— У нас на все четыре часа. Едете в Мир бриллиантов на Тверскую, берете сумку с украшениями. Потом на склад Бобрового мира. Там 20 норковых шуб. И гоните на студию. Сигары подвезут. Куда? Брахман все знает.
Брахман сидел рядом, прямо за тонким как вязальная спица рычагом переключения скоростей «Оки». На пассажирском сидении, на жердочке. Как орел. Нет, правда, что-то орлиное в нем было. В профиле, в длинной анархистской шевелюре, в грязном кожаном плаще до пят. Как он пойдет за бриллиантами? Ведь у охраны случится инфаркт!
— Я не знаю. Они позвонили — говорят, машина у вас есть? — задумчиво рассказывал Брахман, пока я судорожно старался втиснуться в пробку на Тверской. — Мы сказали, что конечно есть. И сами все заберем. Мы не знали, что там 20 шуб. Кажется, сюда. Ты не выключай мотор, я сейчас быстро… За брильянтами схожу.
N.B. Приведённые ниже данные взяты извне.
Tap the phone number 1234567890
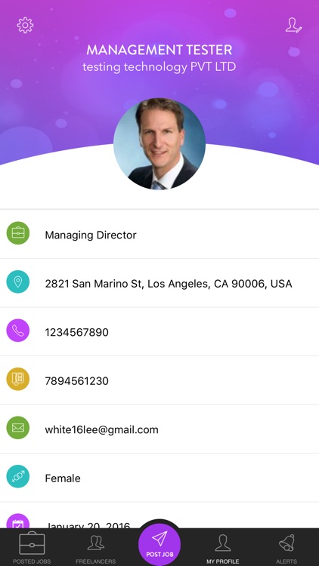The image size is (319, 566). pos(76,332)
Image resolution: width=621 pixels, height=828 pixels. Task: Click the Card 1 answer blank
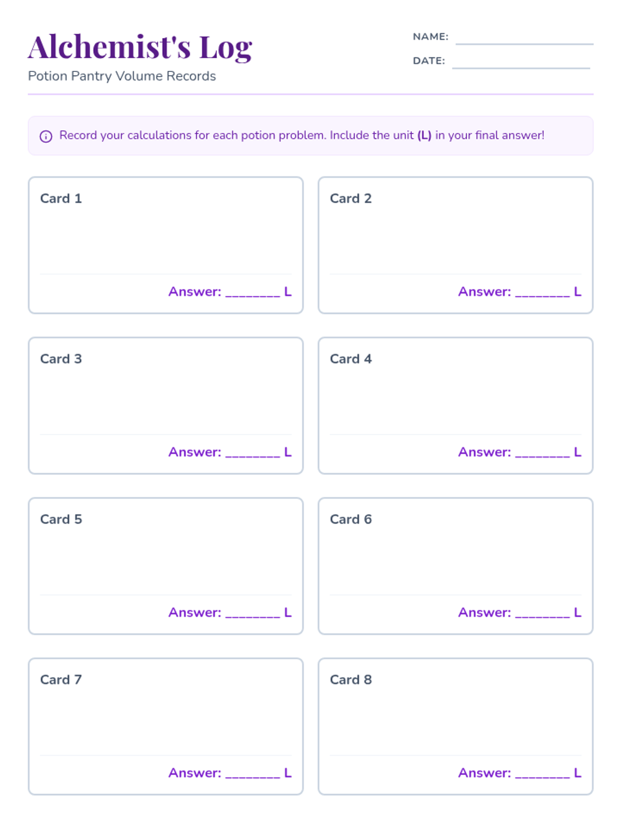[253, 292]
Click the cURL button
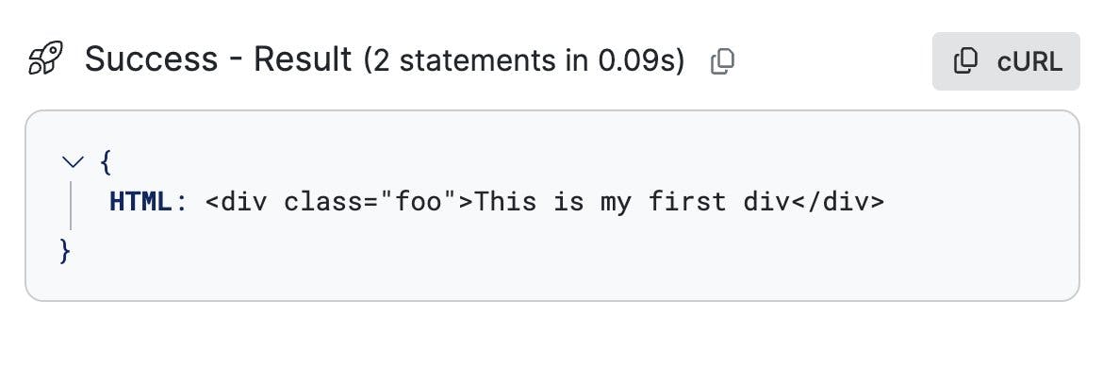This screenshot has height=368, width=1103. 1006,61
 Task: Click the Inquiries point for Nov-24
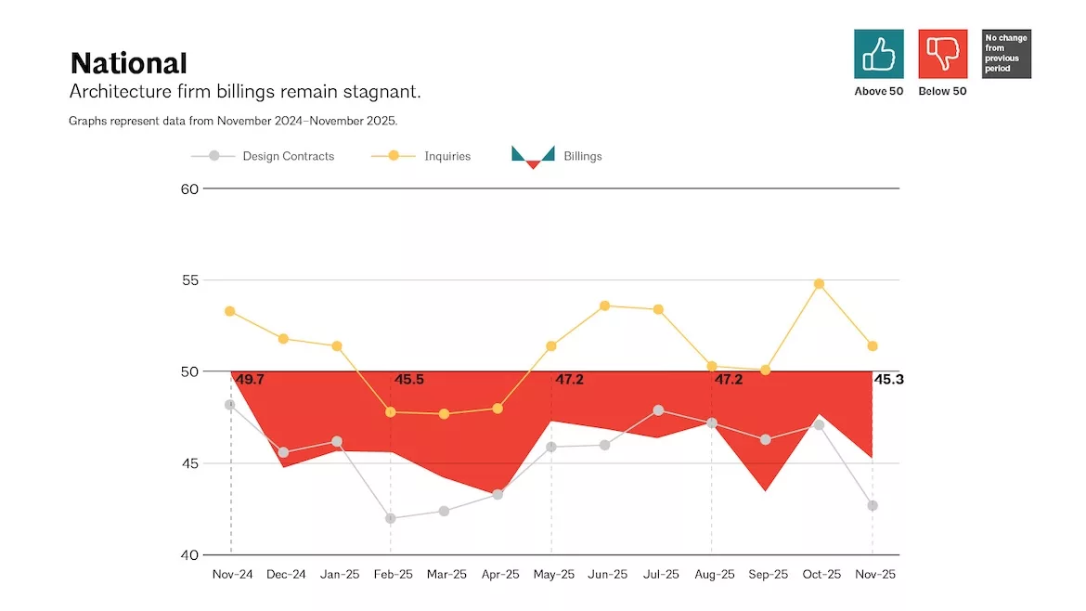click(x=230, y=312)
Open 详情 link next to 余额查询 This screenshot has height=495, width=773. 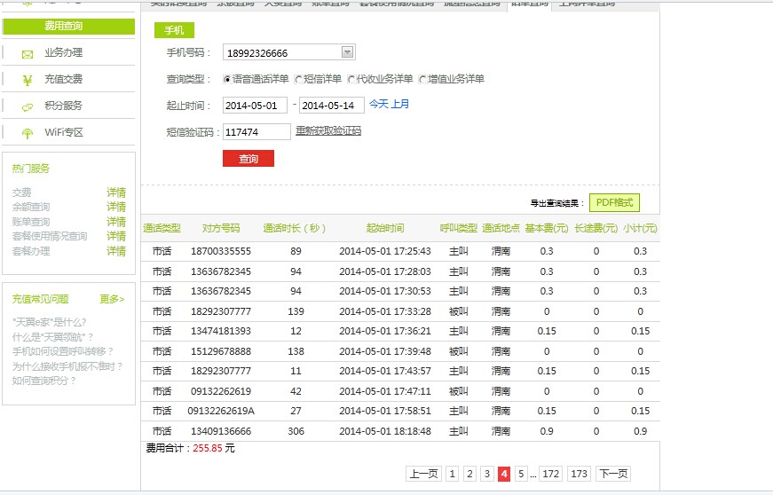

Мы припарковались. Никого подозрительного. Только пьяные, бандиты, проститутки и какие-то импозантные фрики. Брахман на их фоне почти не выделялся, разве что смотрелся повеселее. Грязь на кожаном плаще — это высший сорт. Естественность стиля, что там ваш гламур…
Гламуррр! Я переставил «Оку» на нейтралку. — Гламур, да. Им мы сейчас и занимались. Устраивали фотосессию для сигарного журнала, в котором подрабатывали той осенью. Как-то я прочел, что в «глянце» работают всюду одна интеллигентская рвань, которая хлещет политуру и ездит на метро, но делает вид, будто разбирается в дорогих коньяках и роллс-ройсах… Ну, не знаю. Попробуйте найти в Брахмане хоть одну черту интеллигента. Я бы не смог. К тому же мы политуру не пили, мы вообще в тот момент не пили ничего, потому что деньги кончились в принципе. Только хороший коньяк на дегустациях. А роллс-ройсы… Ну, водил я «Ghost» по Москве. Удовольствие среднее. На «Оке» веселее.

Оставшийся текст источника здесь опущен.